3) Should two or more batts have the smallest difference in voltage when used together ?

I also noticed this thread https://www.candlepowerforums.com/threads/139700


----------



## woodasptim (Nov 10, 2006)

kumar762 said:


> You really don't have to worry about family members buying cheap risky batteries.The only 123A's I see on local store shelves are duracell,energizer,and maybe sanyo.these are all high quality cells.


 
I've also seen Browning cells in local stores, which are just rebranded something else. But I read they actually recalled alot of them because of venting issues.


----------



## LED61 (Nov 10, 2006)

The MBT mini ZTS tester can be had from these sources for about $29.00

www.lighthound.com

www.ztsinc.com

They are both good folks. The ZTS can be had also from batterystation.com but this is only the more complex model and for $ 49.00 and for CR 123´s the mini is sufficient.

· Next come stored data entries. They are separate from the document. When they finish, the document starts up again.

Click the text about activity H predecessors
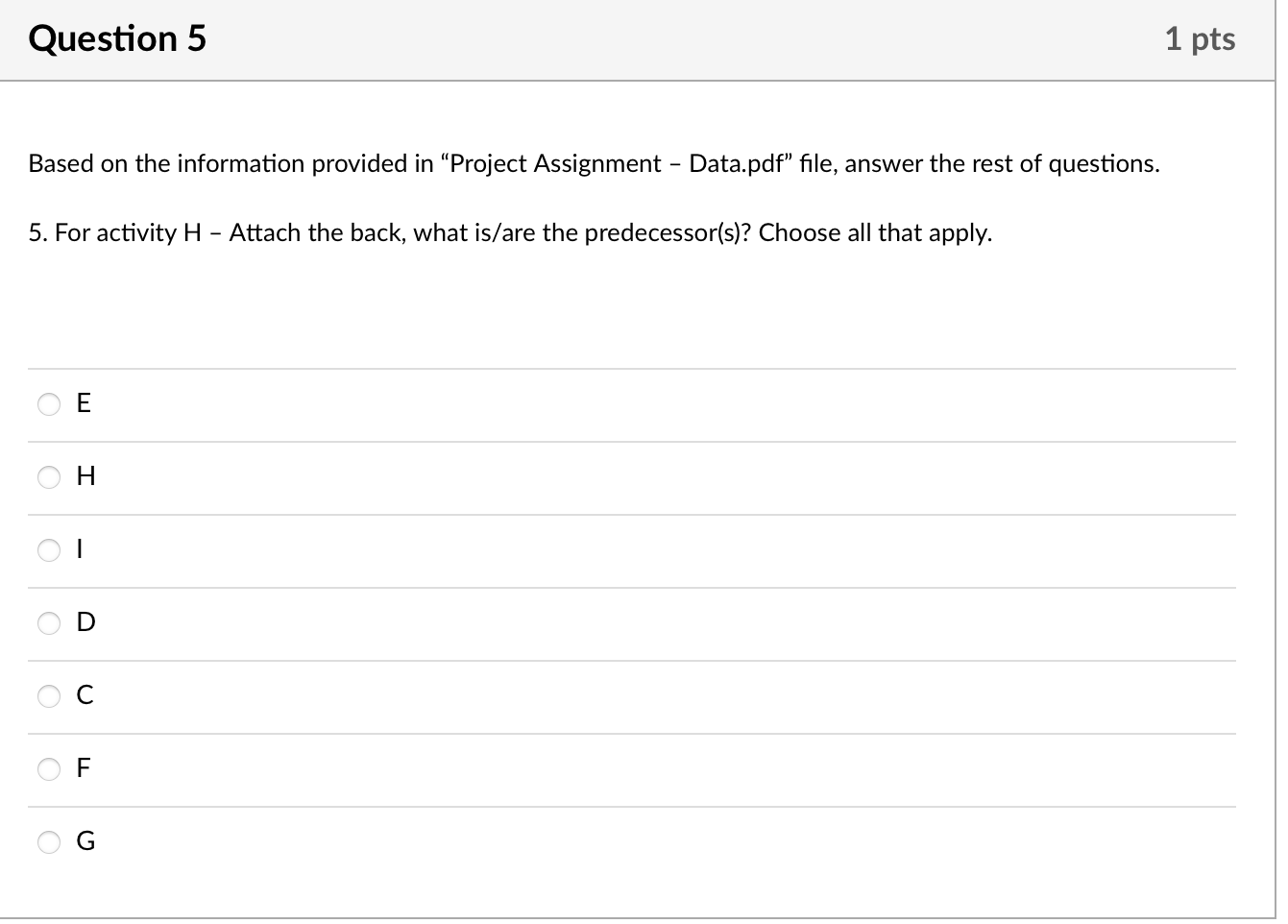 click(x=509, y=232)
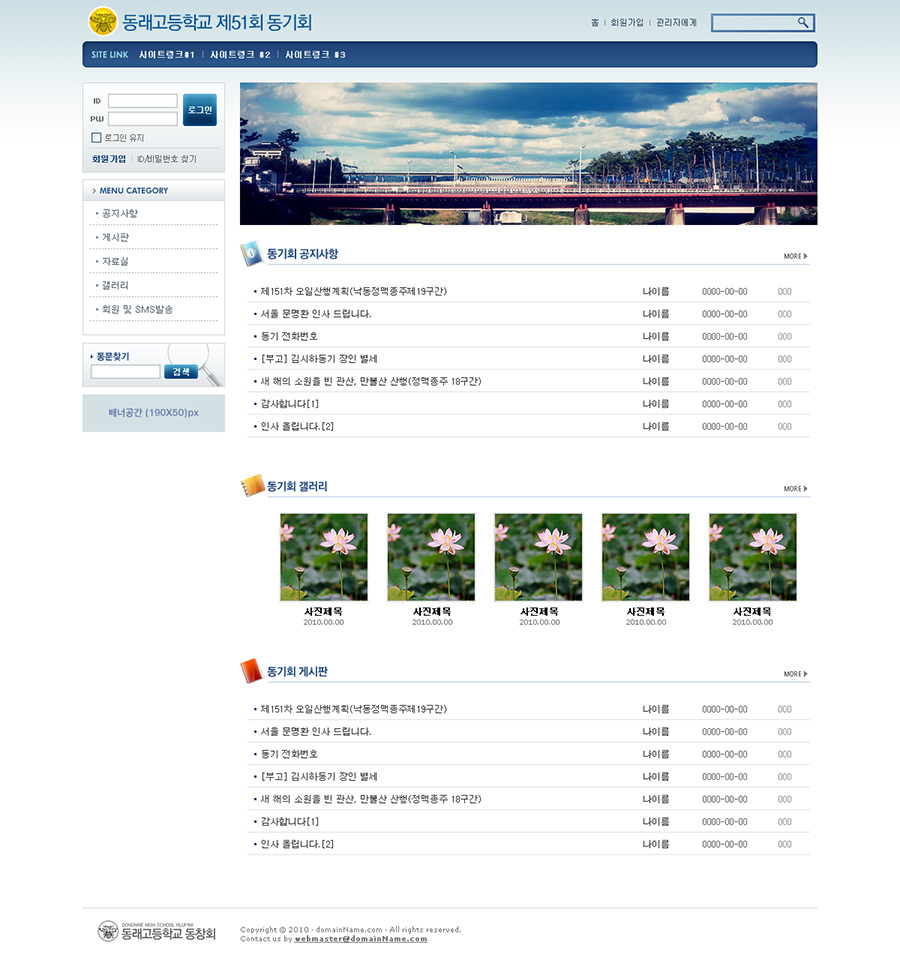Screen dimensions: 900x960
Task: Open MORE arrow for 동기회 게시판
Action: tap(795, 674)
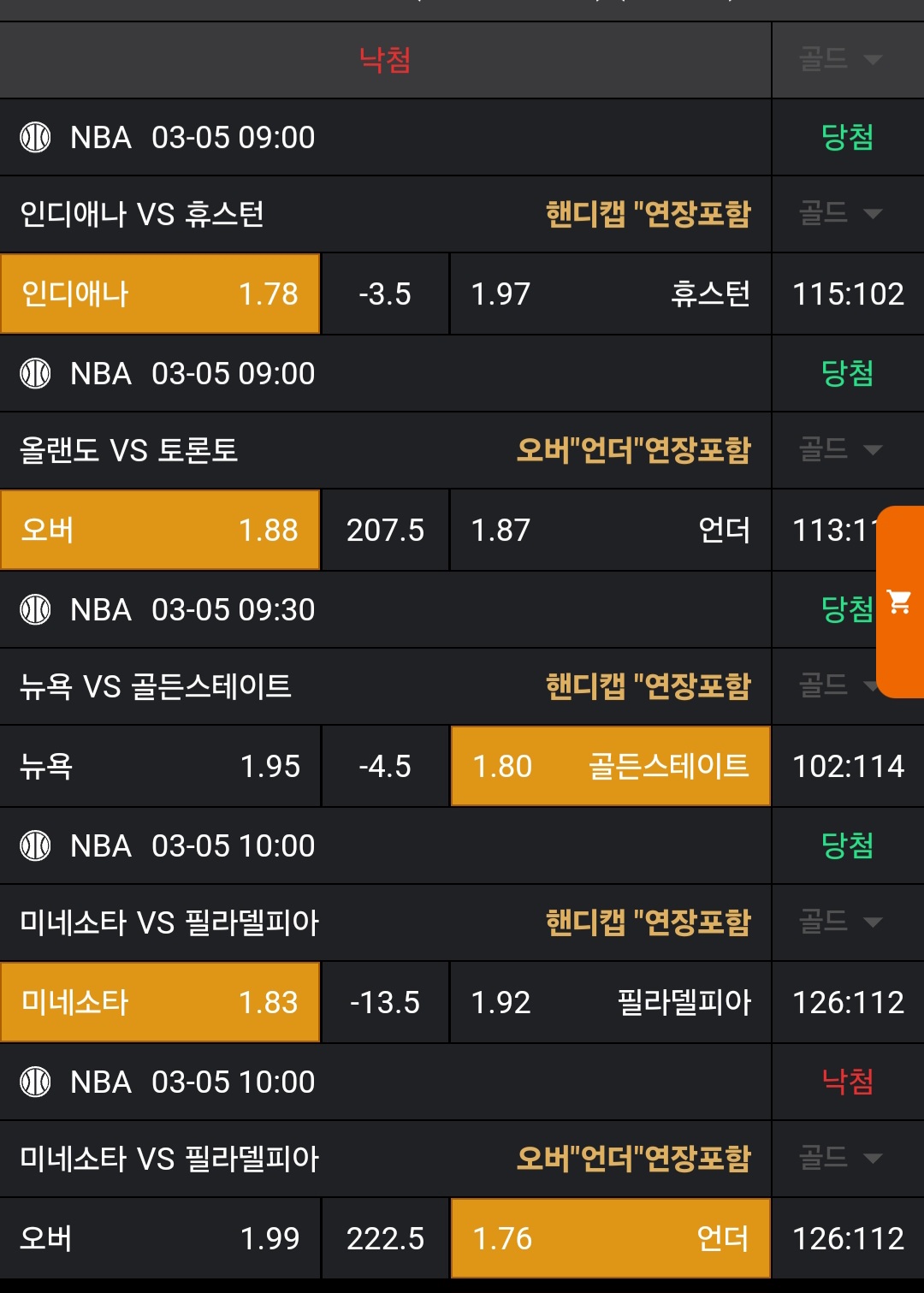Pick 언더 1.87 for 올랜도 VS 토론토
This screenshot has width=924, height=1293.
pyautogui.click(x=610, y=530)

I also want to point out that the Kroma switch would enable rapid on off activation of the high drain incandescent. Now, I am not a wizard like JS for example--and I´m sure he´ll step right in the thread any moment--but I´ve had a factory new VARTA lead-acid battery go BAM!!! inside my BMW trunk. Motive ? rapid on off switching of the highbeams in the car with a load of other amp sucking devices on.

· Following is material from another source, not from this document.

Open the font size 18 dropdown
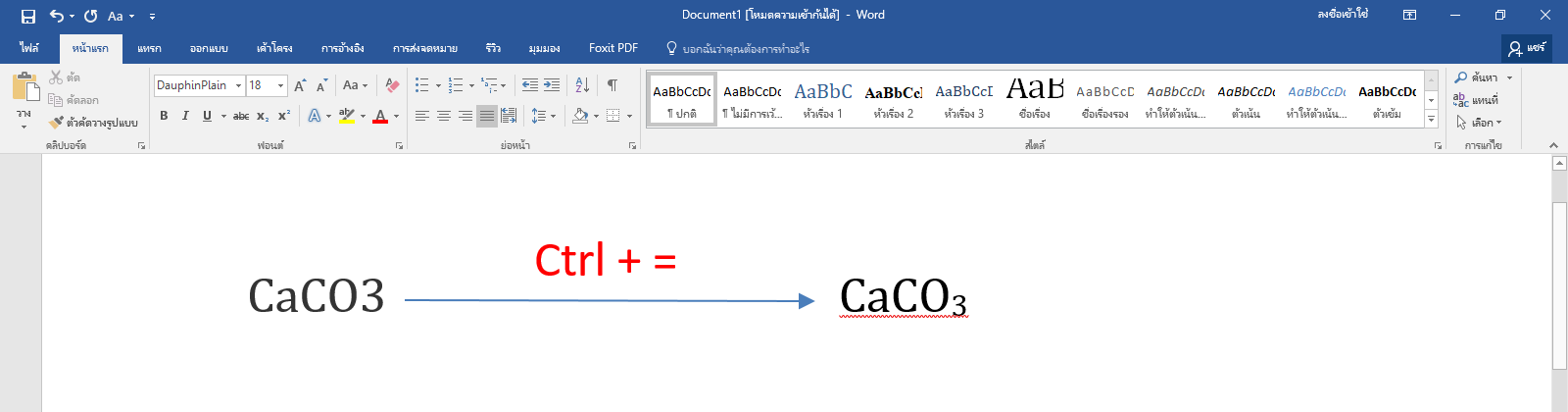 (x=281, y=85)
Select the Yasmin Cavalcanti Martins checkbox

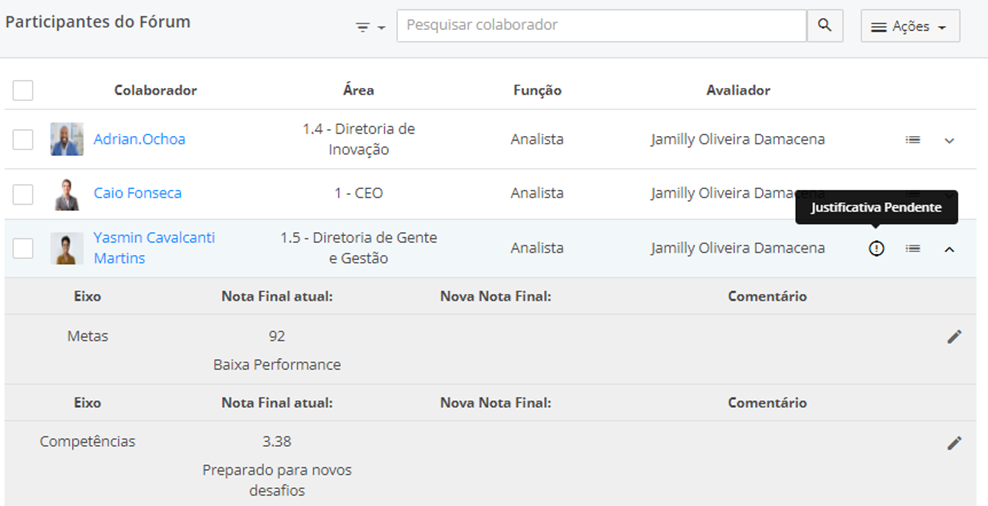(23, 248)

So, my point is, or rather my question is, did you KUMAR 762 activate the on off rapid switch of the Kroma in your incan?


----------



## LED61 (Nov 10, 2006)

kumar762 said:


> You really don't have to worry about family members buying cheap risky batteries.The only 123A's I see on local store shelves are duracell,energizer,and maybe sanyo.these are all high quality cells.


 
Don´t count on it. Any lithium battery can be a mini bomb because of all the energy stored inside. It just is by nature. And you cannot be certain you will not end up reverse charging a cell if, when used in series, one is completely drained out and the other is juiced up. that is why ZTS testing cells for matched capacity before using in series is safer, especially when using higher drain devices.


----------



## Kiessling (Nov 10, 2006)

The original poster will not be able to follow this discussion any further, and following the events outlined in the links below ... this thread will also be locked. 

https://www.candlepowerforums.com/threads/140598

https://www.candlepowerforums.com/posts/1684614#post1684614

bernie


----------